In a sharp legal rebuke, a federal judge has ordered the Social Security Administration (SSA) to immediately cut off Elon Musk’s government task force—officially called the Department of Government Efficiency (DOGE)—from sifting through the private records of millions of Americans.
The ruling, handed down by U.S. District Judge Ellen Lipton Hollander, called out what she described as “unfettered access” granted to Musk’s team, slamming the intrusion as a likely breach of federal privacy laws. The judge declared that DOGE’s data hunt, carried out under the banner of rooting out fraud, was “a fishing expedition in search of a needle in a haystack—with no clear evidence the needle even exists.”
At the heart of the controversy is DOGE’s deep dive into SSA’s most sensitive data systems, including “Numident,” an internal database so rich with personal detail it’s nicknamed the agency’s “crown jewels.” The system holds information on nearly every American who has ever applied for a Social Security number—alive or dead—going back to the 1930s.
Musk’s camp had claimed they were ferreting out fraud—asserting that identities of deceased individuals were being used to siphon off government benefits. But insiders familiar with SSA operations said the mere presence of deceased individuals in legacy databases does not mean funds are being misdirected.
The judge wasn’t buying it.
“Just because fraud should be fought doesn’t mean the government gets to bulldoze the law to do it,” Hollander wrote in her opinion. She criticized SSA leadership for handing over “a massive amount” of data to DOGE with little oversight or restraint. Ten DOGE staffers, she said, had been granted carte blanche access to the records of millions.
The acting SSA chief, Leland Dudek, said the ruling was so sweeping it might apply to the agency’s own employees. “My anti-fraud team would be DOGE affiliates. My IT staff would be DOGE affiliates,” he said, signaling confusion about the scope of the court’s order. He vowed to follow the ruling to the letter—at least until further clarification.
Meanwhile, the White House fired back, calling the decision political sabotage. A spokesperson said President Trump would pursue all legal avenues to reinstate DOGE’s access and fulfill his mission of eliminating government waste.
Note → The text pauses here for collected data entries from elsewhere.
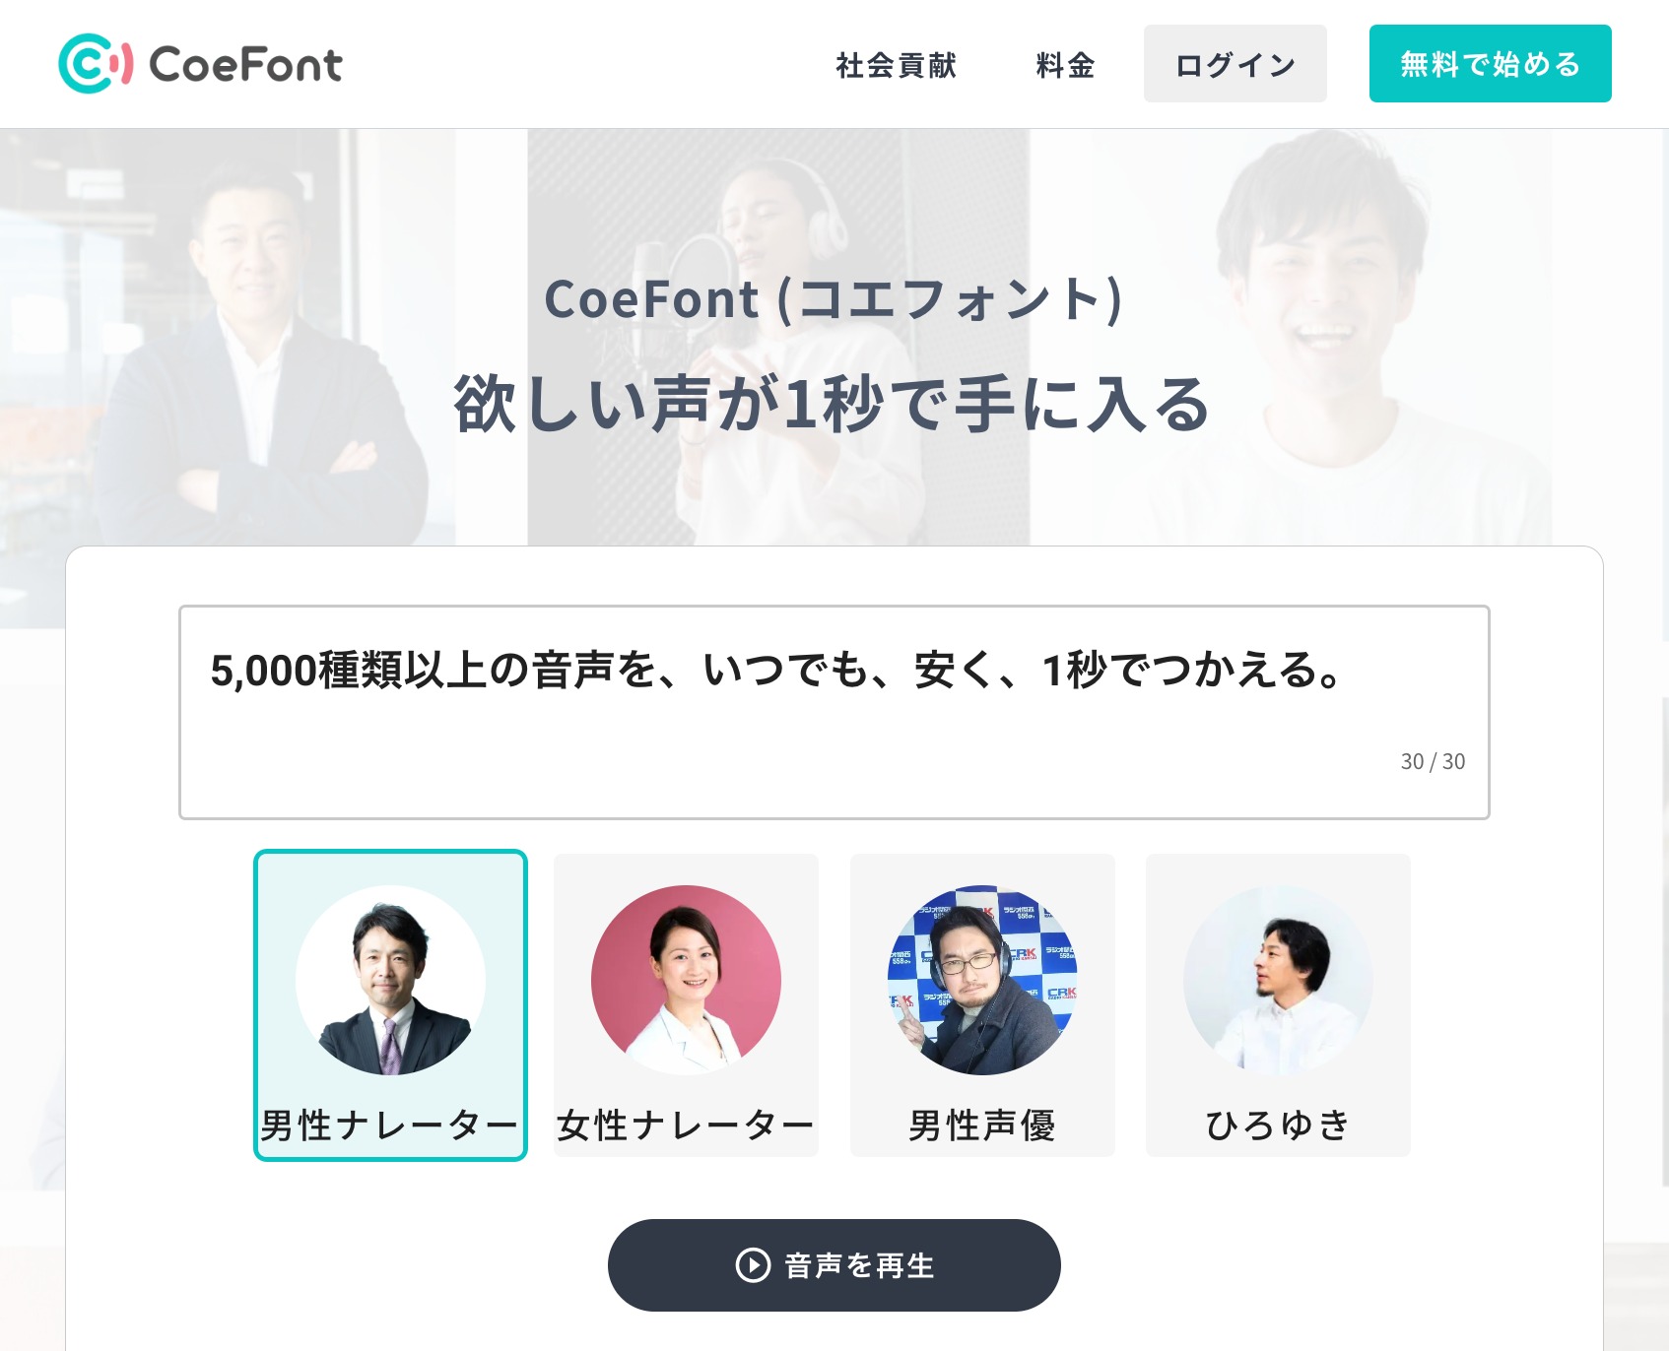Select the ひろゆき avatar photo

(x=1278, y=980)
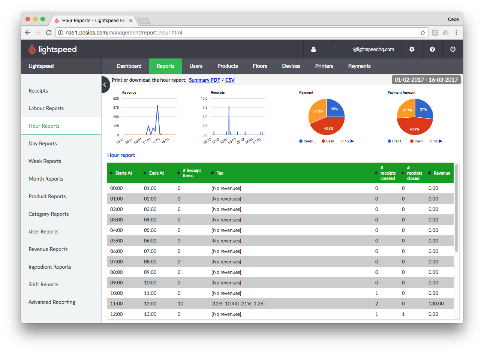This screenshot has height=353, width=484.
Task: Select the Cash legend color swatch in Payment
Action: (323, 141)
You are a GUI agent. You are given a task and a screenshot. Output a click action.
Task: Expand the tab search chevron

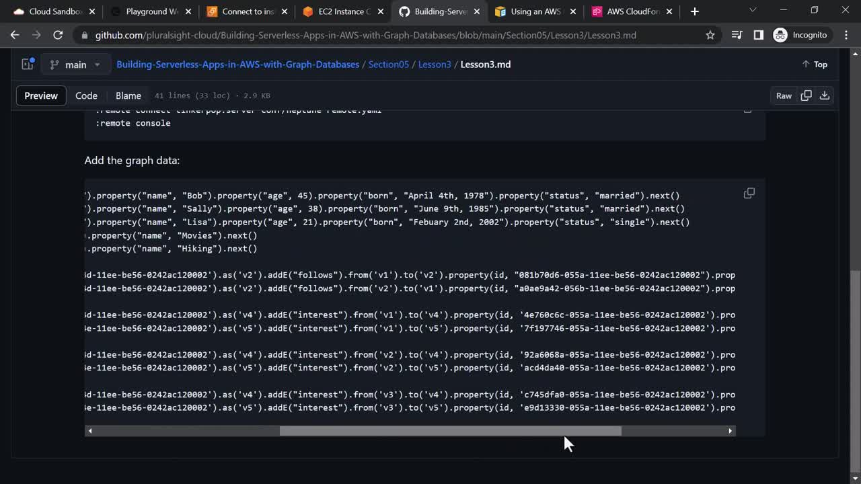tap(752, 11)
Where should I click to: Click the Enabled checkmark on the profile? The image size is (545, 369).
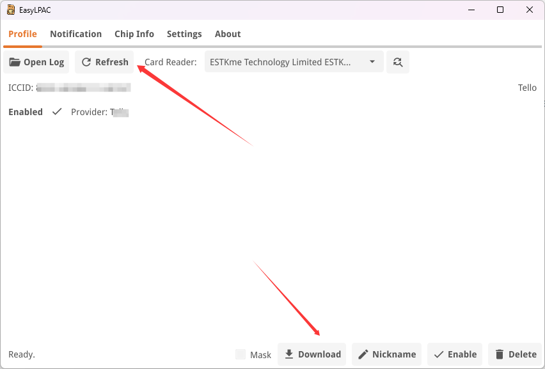tap(57, 112)
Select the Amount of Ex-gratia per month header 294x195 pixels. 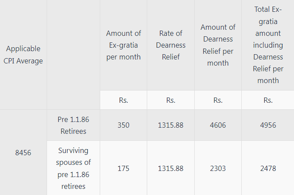pyautogui.click(x=123, y=45)
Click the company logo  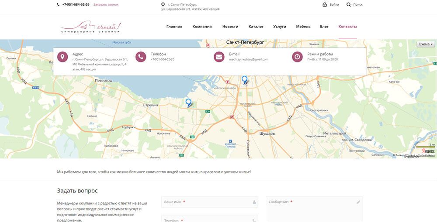tap(90, 27)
But civil liberties advocates hailed the ruling as a landmark victory. Democracy Forward, one of the groups behind the lawsuit, celebrated the court’s demand that DOGE delete all unlawfully accessed data. “The court saw the real, immediate danger of Musk’s data grab and acted to shut it down,” said the organization’s president.
This marks the second courtroom blow to DOGE in a week. Just days earlier, a separate judge blocked Musk’s attempt to dismantle the U.S. Agency for International Development, ruling he lacked proper authority since he hadn’t been confirmed by the Senate.
Despite pushback from multiple departments, DOGE had been operating across at least 20 federal agencies, including Health and Human Services, Labor, and Energy. While DOGE has previously been barred from Treasury’s most sensitive payment systems, Thursday’s ruling is the first to directly halt their access to such a broad swath of personal citizen data.
Judge Hollander added a final note of irony in her opinion—pointing out that DOGE members had been granted anonymity due to concerns for their own safety, while they showed no such concern for the privacy of millions of Americans whose deeply personal records they had accessed without consent.
As for the Social Security Administration’s earlier boasts of $800 million in cost savings under the DOGE initiative—those numbers may now be overshadowed by a much more pressing cost: public trust.